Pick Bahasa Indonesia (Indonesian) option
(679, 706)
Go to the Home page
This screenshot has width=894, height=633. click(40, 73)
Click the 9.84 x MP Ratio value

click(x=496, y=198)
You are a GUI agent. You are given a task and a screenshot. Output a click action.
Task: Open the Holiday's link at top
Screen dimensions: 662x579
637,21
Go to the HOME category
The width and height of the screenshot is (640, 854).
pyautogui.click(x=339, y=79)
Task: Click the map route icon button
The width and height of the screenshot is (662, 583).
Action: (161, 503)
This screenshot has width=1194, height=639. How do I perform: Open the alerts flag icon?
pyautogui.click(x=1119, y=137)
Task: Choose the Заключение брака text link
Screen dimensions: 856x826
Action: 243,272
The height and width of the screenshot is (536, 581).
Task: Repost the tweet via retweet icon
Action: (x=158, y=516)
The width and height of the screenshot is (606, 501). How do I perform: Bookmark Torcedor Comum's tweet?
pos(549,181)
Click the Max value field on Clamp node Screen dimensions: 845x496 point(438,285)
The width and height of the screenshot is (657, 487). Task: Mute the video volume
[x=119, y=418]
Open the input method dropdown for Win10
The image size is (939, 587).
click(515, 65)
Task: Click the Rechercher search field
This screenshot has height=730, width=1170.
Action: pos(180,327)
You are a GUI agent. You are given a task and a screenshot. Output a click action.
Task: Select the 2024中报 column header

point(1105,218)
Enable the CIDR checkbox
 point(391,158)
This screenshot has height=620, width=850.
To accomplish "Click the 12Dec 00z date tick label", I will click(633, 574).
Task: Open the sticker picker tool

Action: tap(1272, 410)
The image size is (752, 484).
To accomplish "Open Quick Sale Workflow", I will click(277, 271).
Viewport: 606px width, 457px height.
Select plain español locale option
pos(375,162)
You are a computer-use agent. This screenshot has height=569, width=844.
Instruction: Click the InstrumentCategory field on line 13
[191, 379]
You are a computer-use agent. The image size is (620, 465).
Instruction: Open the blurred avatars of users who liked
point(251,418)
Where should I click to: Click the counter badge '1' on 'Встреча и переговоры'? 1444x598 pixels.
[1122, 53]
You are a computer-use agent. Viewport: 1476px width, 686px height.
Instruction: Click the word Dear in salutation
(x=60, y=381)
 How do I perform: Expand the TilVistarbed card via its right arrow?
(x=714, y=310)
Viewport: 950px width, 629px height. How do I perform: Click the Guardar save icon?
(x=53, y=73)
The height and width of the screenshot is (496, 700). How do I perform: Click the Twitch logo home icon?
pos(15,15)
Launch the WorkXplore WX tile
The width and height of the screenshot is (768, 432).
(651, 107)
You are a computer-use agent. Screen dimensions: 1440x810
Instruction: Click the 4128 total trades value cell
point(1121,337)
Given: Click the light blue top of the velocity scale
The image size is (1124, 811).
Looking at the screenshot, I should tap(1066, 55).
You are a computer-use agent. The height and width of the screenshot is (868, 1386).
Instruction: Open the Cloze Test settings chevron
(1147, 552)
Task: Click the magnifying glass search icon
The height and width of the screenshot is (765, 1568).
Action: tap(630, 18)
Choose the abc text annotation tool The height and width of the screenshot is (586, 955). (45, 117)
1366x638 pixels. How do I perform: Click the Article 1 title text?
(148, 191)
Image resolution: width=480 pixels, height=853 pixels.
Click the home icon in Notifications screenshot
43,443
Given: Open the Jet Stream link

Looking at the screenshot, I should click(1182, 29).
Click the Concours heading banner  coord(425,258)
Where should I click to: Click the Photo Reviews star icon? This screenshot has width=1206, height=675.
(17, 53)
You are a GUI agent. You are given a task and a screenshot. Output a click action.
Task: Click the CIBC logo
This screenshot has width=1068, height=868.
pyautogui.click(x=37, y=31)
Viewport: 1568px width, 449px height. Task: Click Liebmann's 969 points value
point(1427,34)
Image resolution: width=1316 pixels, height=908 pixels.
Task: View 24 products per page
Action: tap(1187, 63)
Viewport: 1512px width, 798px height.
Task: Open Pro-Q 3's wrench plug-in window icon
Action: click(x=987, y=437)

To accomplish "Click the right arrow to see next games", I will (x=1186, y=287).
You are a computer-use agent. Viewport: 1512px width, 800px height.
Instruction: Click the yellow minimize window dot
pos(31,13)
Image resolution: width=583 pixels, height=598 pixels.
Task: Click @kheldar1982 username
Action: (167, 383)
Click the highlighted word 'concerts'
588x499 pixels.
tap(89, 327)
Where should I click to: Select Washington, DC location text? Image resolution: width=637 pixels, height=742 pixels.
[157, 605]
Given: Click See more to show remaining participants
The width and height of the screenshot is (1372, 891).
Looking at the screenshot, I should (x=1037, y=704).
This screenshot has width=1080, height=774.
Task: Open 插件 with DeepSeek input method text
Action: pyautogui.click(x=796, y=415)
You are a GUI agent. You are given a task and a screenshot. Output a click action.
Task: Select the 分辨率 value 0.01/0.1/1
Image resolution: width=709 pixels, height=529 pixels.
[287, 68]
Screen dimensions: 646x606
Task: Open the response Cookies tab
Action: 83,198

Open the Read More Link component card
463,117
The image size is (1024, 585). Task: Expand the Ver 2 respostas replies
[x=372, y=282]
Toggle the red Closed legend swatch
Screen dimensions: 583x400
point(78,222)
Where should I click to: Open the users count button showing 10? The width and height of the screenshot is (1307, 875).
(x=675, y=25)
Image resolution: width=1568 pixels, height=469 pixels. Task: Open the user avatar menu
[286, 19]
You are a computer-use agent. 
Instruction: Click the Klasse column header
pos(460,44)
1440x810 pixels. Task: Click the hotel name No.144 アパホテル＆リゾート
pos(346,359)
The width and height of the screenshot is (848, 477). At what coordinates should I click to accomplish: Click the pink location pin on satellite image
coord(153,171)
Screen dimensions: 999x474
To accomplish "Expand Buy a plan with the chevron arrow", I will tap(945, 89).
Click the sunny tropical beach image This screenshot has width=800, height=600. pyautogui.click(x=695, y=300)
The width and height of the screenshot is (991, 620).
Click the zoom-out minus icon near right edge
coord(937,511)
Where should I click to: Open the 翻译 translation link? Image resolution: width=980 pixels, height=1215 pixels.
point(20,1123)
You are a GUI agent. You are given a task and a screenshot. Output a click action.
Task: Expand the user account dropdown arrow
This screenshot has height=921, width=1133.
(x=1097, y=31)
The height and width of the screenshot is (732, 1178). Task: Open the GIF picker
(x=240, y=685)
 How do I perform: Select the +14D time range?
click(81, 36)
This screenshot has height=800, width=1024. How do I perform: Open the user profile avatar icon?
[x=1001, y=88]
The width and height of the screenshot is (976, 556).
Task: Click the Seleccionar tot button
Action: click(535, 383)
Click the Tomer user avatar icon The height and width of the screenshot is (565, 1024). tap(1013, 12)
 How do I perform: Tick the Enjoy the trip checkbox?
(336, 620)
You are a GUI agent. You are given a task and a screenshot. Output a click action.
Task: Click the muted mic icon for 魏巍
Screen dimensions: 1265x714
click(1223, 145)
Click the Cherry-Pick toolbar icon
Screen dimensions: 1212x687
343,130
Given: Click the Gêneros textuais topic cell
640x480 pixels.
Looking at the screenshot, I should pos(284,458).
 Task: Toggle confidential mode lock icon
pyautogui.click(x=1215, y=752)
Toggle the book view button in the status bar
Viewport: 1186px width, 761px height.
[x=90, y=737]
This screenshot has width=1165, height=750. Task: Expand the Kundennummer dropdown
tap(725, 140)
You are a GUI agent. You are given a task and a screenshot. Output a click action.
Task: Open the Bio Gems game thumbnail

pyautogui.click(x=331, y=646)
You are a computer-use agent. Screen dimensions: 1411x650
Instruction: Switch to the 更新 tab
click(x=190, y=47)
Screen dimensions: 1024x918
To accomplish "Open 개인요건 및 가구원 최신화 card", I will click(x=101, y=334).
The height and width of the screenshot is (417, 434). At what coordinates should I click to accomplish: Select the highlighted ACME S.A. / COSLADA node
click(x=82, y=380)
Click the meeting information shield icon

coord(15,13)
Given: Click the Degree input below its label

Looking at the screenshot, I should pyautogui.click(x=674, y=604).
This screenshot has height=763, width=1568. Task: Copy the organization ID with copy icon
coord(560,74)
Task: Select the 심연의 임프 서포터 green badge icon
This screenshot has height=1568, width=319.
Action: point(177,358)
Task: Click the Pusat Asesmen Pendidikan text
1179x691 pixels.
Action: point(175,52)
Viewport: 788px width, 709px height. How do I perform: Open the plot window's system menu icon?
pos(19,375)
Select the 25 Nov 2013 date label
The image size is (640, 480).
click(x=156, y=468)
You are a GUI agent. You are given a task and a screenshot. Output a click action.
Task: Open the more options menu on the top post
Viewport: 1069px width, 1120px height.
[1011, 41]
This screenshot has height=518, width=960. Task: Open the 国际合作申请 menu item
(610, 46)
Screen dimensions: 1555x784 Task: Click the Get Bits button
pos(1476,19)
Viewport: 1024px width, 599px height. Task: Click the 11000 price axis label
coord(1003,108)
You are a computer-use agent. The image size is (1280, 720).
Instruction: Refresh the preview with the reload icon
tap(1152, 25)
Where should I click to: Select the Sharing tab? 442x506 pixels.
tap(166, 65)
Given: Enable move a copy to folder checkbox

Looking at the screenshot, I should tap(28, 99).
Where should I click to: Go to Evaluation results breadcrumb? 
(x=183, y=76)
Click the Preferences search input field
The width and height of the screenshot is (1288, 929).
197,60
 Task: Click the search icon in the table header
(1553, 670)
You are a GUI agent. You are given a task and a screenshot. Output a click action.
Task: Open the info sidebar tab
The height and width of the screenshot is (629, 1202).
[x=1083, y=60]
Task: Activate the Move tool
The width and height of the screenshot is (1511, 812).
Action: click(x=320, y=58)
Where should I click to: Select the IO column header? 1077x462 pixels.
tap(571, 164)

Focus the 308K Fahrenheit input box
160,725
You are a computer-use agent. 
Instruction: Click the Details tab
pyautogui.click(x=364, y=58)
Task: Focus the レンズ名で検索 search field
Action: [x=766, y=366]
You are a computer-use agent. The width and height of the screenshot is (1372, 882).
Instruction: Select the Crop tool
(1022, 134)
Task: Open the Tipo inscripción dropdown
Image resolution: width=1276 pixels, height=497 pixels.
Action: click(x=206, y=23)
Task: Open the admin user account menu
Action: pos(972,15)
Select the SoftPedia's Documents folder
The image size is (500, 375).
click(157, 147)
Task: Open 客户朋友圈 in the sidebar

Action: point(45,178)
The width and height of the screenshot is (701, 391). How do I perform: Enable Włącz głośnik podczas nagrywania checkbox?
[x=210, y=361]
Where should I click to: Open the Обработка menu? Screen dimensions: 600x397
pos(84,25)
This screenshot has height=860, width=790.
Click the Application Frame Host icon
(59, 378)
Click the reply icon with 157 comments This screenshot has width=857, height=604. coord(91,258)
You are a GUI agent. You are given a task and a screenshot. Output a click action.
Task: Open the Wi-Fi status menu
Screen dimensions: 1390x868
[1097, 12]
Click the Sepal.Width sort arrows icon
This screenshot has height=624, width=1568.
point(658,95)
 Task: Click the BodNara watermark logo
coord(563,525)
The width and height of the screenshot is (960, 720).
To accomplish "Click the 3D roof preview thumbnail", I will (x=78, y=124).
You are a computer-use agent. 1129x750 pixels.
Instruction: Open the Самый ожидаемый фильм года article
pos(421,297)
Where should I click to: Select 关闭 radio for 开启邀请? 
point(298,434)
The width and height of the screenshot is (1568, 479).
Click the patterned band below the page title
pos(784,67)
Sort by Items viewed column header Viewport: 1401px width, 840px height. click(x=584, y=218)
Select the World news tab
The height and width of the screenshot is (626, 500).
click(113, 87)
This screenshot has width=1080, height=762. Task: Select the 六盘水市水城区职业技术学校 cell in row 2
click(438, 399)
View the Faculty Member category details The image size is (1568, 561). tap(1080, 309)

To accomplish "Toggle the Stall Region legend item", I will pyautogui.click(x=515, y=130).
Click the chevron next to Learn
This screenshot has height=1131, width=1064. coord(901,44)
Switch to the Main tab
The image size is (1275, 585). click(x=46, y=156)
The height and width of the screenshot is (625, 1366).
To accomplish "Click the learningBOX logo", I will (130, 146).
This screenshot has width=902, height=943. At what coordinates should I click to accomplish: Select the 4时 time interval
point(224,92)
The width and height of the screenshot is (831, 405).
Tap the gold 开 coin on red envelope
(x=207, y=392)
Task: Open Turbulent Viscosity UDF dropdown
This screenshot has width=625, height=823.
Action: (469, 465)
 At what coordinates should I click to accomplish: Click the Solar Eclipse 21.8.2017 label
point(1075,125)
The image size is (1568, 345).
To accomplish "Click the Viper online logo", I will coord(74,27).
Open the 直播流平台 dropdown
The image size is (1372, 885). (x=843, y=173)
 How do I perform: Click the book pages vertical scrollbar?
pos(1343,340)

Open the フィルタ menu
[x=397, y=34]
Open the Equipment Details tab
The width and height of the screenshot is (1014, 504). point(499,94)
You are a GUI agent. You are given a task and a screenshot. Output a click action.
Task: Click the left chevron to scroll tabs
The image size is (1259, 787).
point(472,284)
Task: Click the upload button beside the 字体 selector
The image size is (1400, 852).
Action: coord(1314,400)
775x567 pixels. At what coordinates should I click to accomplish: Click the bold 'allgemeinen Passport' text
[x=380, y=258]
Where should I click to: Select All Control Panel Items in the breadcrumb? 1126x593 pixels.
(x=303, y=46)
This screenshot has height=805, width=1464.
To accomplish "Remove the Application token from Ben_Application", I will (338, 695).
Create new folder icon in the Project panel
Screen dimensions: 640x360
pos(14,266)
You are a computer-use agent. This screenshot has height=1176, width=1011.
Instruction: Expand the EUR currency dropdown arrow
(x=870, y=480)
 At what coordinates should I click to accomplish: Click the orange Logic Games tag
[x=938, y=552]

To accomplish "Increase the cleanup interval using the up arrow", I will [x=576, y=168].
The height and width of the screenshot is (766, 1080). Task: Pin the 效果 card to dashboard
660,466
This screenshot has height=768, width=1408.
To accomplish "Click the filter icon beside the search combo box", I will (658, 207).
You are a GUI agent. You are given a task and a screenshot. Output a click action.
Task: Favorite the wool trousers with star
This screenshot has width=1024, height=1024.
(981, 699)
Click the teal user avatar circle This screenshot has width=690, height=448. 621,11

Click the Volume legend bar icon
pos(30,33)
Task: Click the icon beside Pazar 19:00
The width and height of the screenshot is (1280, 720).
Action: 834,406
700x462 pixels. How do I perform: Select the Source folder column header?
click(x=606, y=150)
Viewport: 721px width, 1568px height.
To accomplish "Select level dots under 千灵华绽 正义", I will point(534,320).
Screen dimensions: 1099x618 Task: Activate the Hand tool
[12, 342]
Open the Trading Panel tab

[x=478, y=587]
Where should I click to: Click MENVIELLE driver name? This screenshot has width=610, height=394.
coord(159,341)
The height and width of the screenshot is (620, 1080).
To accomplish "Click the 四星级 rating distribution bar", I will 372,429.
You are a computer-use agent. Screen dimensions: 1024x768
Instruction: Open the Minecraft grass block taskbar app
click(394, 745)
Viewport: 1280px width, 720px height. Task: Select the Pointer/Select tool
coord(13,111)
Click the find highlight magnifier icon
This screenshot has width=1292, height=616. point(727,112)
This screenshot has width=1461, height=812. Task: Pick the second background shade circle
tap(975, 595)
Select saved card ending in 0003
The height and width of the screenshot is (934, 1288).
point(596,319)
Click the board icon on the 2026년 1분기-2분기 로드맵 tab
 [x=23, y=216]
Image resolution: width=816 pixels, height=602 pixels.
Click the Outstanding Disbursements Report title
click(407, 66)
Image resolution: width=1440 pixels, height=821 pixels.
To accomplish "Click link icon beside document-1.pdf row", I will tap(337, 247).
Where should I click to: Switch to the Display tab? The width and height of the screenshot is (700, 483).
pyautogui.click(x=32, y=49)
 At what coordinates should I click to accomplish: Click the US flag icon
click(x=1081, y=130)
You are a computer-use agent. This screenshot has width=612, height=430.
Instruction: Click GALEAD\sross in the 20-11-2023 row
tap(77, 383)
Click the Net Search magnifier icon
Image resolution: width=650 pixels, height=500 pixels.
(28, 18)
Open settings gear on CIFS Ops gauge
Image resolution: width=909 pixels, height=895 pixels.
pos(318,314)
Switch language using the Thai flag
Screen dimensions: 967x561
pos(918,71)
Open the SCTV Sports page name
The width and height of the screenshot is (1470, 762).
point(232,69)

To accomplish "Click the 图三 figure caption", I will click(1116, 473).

WHAT TO DO:
When a line of the records above contains the string "status", count it once; then give the total and nothing else.

EXPECTED OUTPUT:
2